Religious Survey Suggests Search for Spirituality Outside Christian Churches

The Monday edition of the Herald newspaper reveals some figures of a recent survey on spirituality and religious belief in the Health and Wellbeing supplement, which shows increasing number of people claiming that they have no religion.

The Herald newspaper’s survey interviewed a total of 970 people. According to the survey, the percentage of those who are practising members of a religion (53.4%) is very close to that of those who are not (45.7%). This result once again reaffirms the finding of the 2001 UK national census that Scots are more likely than people in England, Wales or Northern Ireland to say they have no religion.

In the census, 27.5% of Scots said they had no religion, compared with a UK average of 15.4%, quoted the Herald newspaper.

Despite the high portion of people without religion, 70.9% of respondents described themselves as spiritual; 60.5% said they believe in God; 67.7% in a higher life force; and 62.9% in life after death. It has clearly showed that people who are searching for spirituality are shifting their focus from church or organised religions, to some other practices they consider that can quench their "spiritual needs" - a trend that has been widespread in post-Christendom Europe.
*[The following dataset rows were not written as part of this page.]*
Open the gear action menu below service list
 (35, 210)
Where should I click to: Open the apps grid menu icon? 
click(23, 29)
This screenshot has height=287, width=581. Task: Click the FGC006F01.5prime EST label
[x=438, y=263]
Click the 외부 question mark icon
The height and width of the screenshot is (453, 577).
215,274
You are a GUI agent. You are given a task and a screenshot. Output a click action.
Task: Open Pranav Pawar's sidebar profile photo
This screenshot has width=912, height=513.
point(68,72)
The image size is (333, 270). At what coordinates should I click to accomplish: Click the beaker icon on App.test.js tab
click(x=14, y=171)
In response to the survey, Callum Brown, professor of religious and cultural history at Dundee University said to the Herald, "The figure suggests Scotland is a leading part of the very pronounced collapse of traditional Christian culture in Europe. In a recent survey of the people of the EU, 42% claimed that religion did not occupy an important place in their life."
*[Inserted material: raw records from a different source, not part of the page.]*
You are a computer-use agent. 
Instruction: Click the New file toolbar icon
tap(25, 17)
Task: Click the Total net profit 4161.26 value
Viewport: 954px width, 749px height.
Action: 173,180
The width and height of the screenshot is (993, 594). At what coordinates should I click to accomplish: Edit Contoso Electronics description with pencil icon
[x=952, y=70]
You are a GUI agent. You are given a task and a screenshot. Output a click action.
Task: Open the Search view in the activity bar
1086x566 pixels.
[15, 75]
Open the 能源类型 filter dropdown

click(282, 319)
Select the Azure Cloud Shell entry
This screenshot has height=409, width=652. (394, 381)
Peter Kearney, spokesman for the Catholic Church in Scotland, however, argued that "the demise of religious belief in Scotland has been greatly exaggerated".

Speaking to the Herald, Kearney believed that "belief and practice are not the same thing, many more believe than actively worship and this does not mean that religion is dead". He insisted that "belief in God clearly remains a fundamental truth for an overwhelming majority of Scots."
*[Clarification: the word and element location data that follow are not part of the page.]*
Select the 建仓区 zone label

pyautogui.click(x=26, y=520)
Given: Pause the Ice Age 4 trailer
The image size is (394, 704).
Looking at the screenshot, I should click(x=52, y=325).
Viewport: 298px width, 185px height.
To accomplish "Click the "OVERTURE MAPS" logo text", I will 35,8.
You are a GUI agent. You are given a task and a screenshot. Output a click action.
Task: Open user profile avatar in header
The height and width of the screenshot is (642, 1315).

Rev Alex Millar, who is involved with mission and evangelism in the Church of Scotland, echoed, "There is at large a spiritual search being conducted by modern men and women in search of happiness and fulfilment which materialism does not offer."

"The old pattern of measuring religious affiliation is not necessarily the best indication of the strength of religion. Parish ministers up and down the country increasingly have people attending regularly, but who don't belong in the formal sense of membership."